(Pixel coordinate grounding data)
^^^^
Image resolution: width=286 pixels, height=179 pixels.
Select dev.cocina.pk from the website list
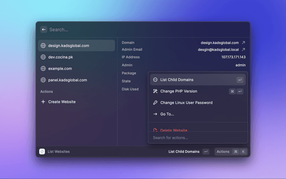tap(61, 57)
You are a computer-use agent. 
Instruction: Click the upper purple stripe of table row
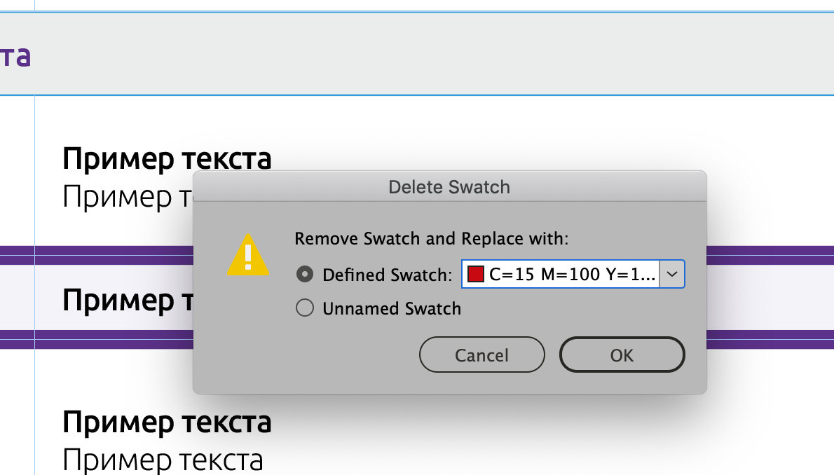[x=771, y=251]
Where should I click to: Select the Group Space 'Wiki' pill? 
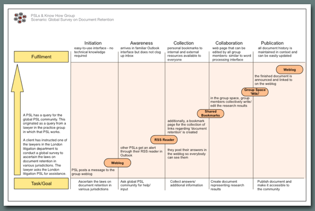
^^^^
● **Work to be completed**: Please print out the entries above exactly. The pictures stay out.

● **Output of the task**:
Image resolution: width=286 pixels, height=179 pixels.
Select dev.cocina.pk from the website list
tap(61, 57)
You are a computer-use agent. 
Instruction: Click the upper purple stripe of table row
[x=771, y=251]
Where should I click to: Select the Group Space 'Wiki' pill? 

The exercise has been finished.